At the beginning of the 1990s, Suriyasena leaned towards the cassette production business where he started "Luckshitha Trade Centre" and released cassettes of M. S. Fernando, Punsiri Soysa, H. R. Jothipala and Champa Kalhari. In 1996, Suriyasena brought a new musical generation to the country with the album "Sunflowers with Priya" which grossed revenue of over Rs. 8 million and became the most sought after singer in the country again in the 1990s. The trend with Sunflowers continued for decades after the first release. In 2006, he again rose to fame as Ajith Bandara, the winner of the first reality superstar competition in Sri Lanka called Sirasa Superstar sang his songs in the competition that later led to controversy, which later resolved.

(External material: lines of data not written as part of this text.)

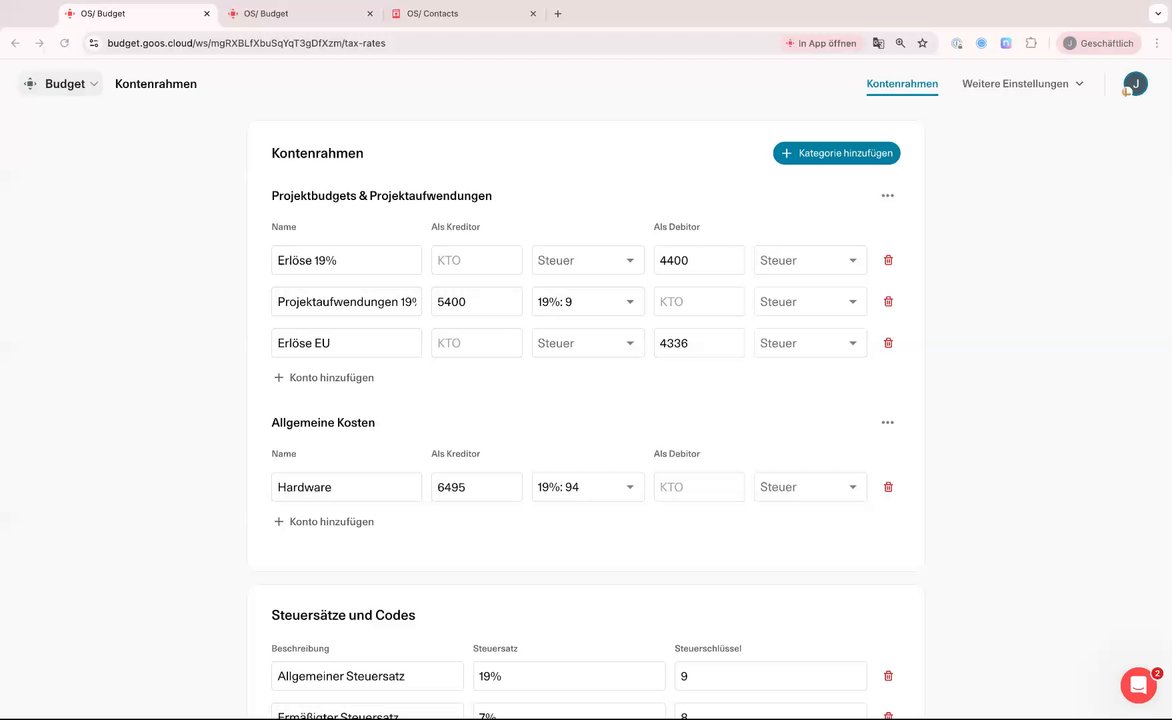Open the support chat bubble

pyautogui.click(x=1138, y=685)
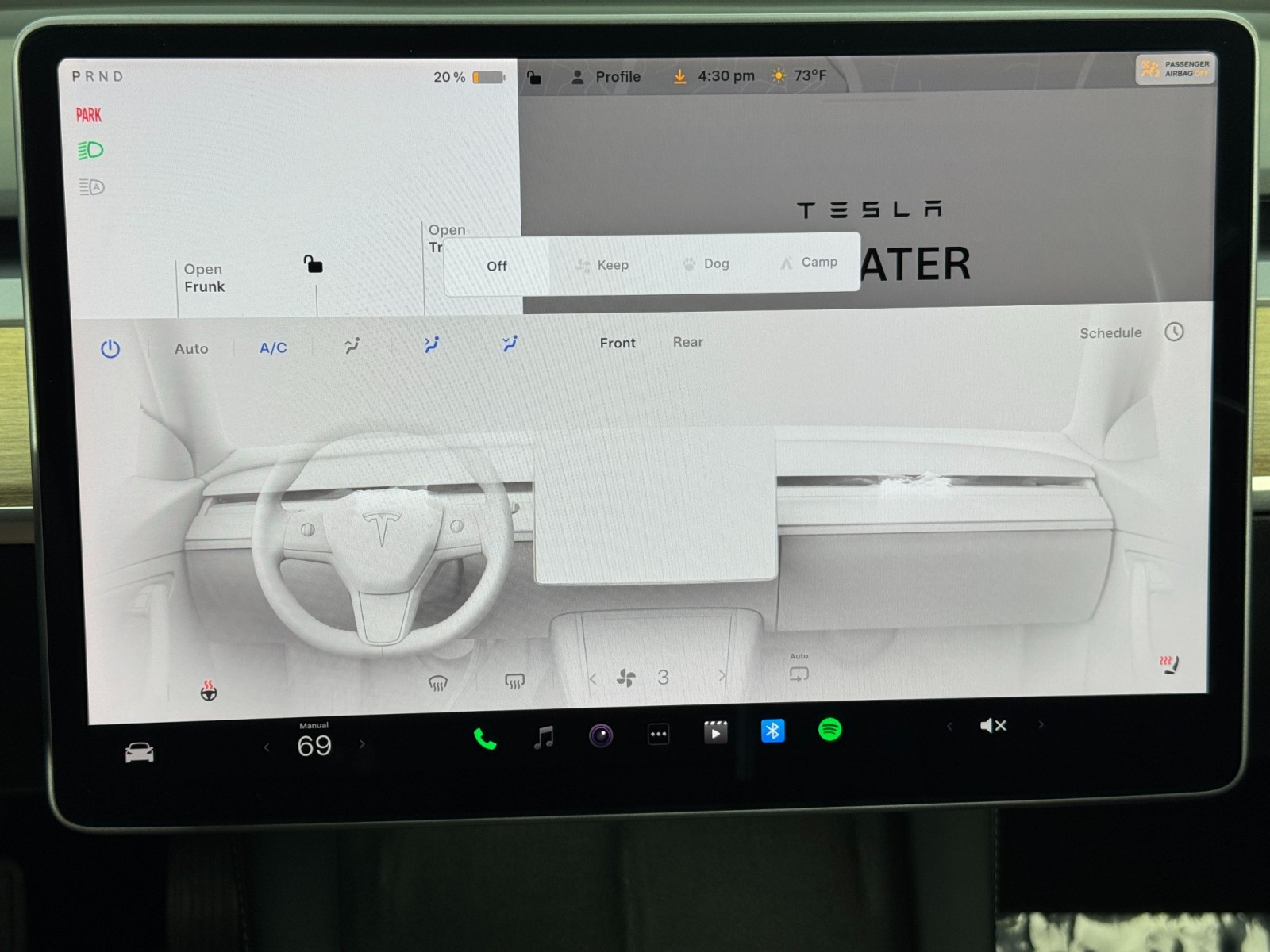Open the climate Schedule
Viewport: 1270px width, 952px height.
1110,333

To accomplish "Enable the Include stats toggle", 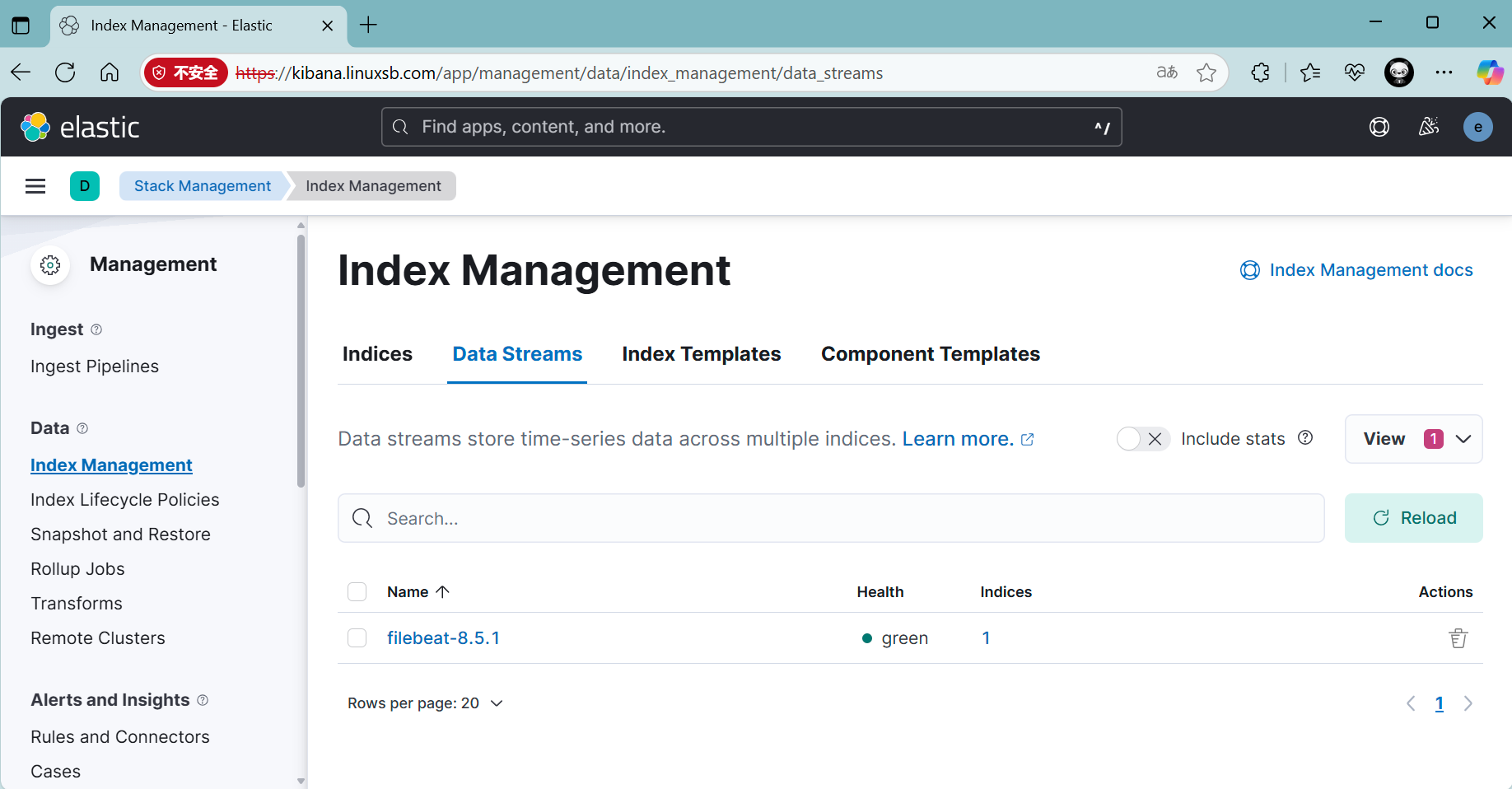I will coord(1142,439).
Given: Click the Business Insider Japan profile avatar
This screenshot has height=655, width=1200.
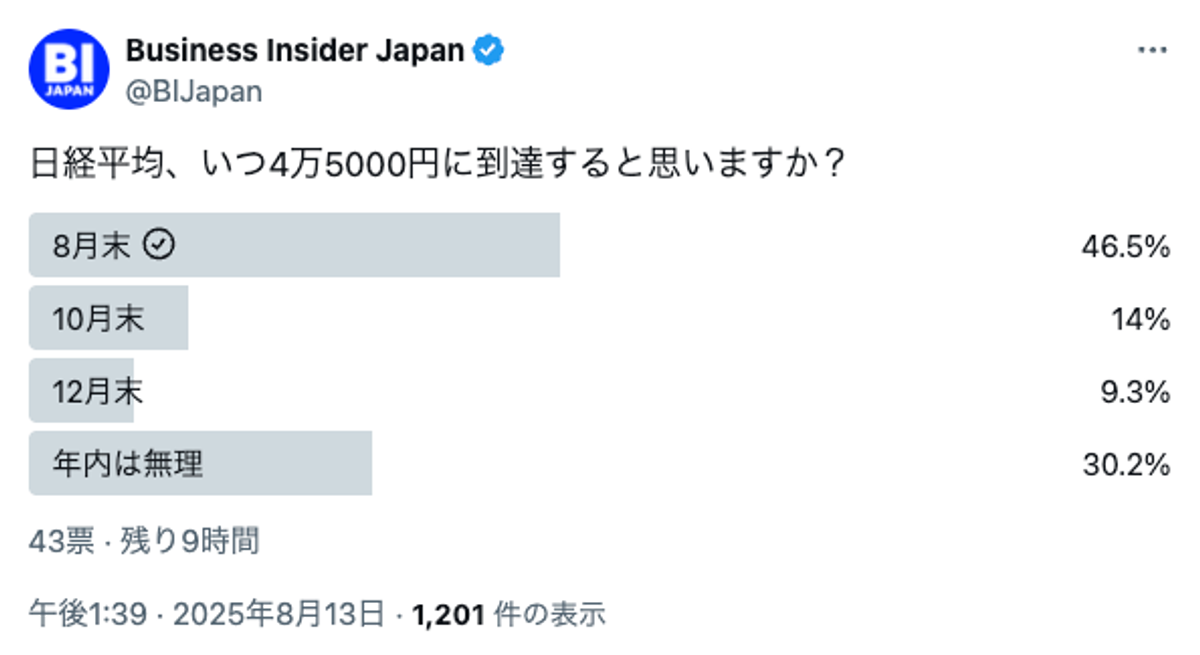Looking at the screenshot, I should pos(69,69).
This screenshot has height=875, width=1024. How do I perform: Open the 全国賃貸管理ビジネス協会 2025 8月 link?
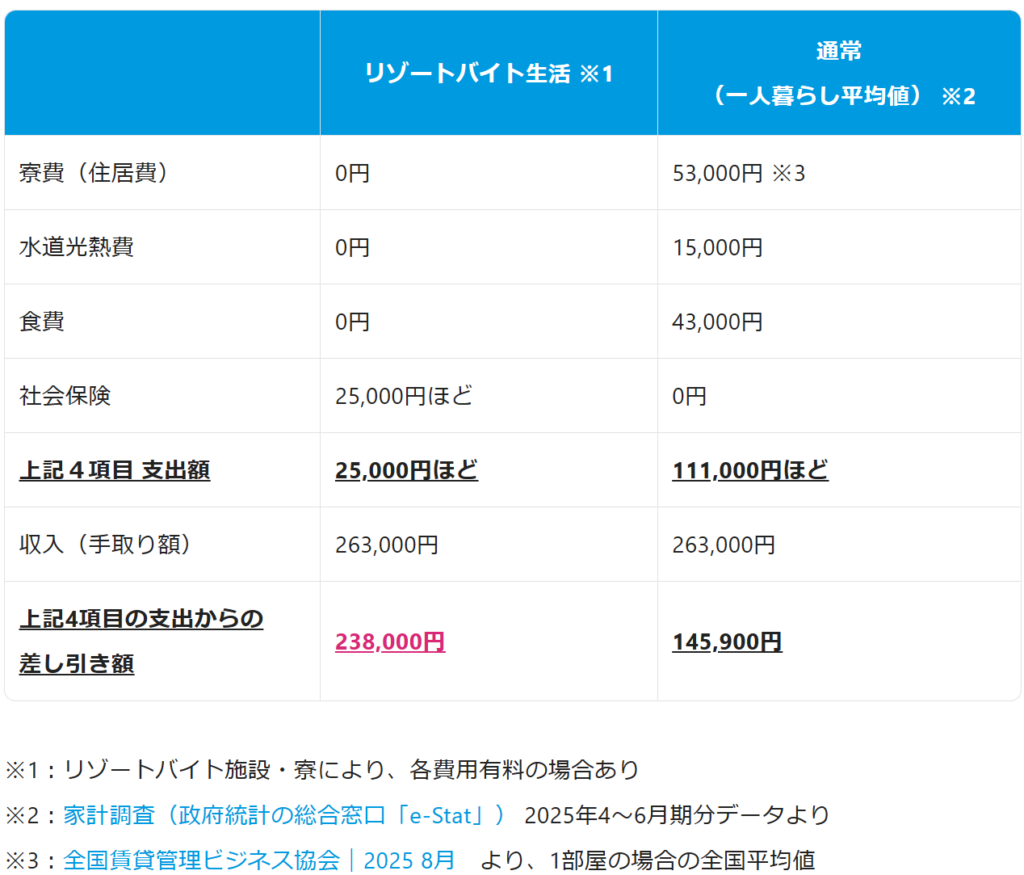259,860
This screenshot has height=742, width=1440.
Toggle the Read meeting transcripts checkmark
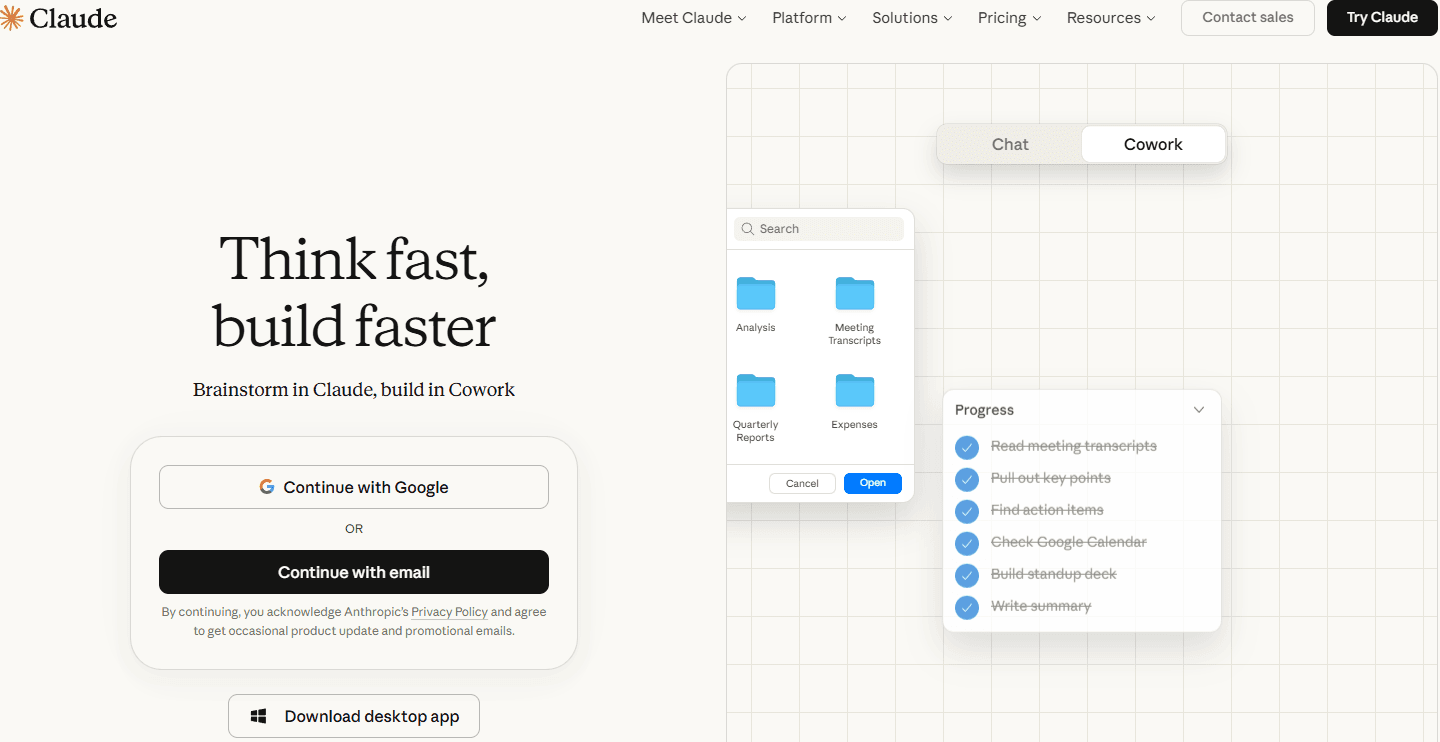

Suriyasena travelled overseas to countries with significant Sri Lankan communities for musical performances. His maiden foreign tour was to Singapore in 1978 with Nanda Malini, Sanath Nandasiri and Malkanthi Nandasiri. Subsequently, he made it to over 44 other countries including the United States, Canada, Europe, Asia, the Middle East, Japan and Australia. In 2012, he released the album "Malsara Hinawa" which included several old hits.

==Death==
Suriyasena died while undergoing treatment at the Colombo National Hospital, on 24 December 2024, at the age of 80. His remains were cremated in Kanatte Cemetery.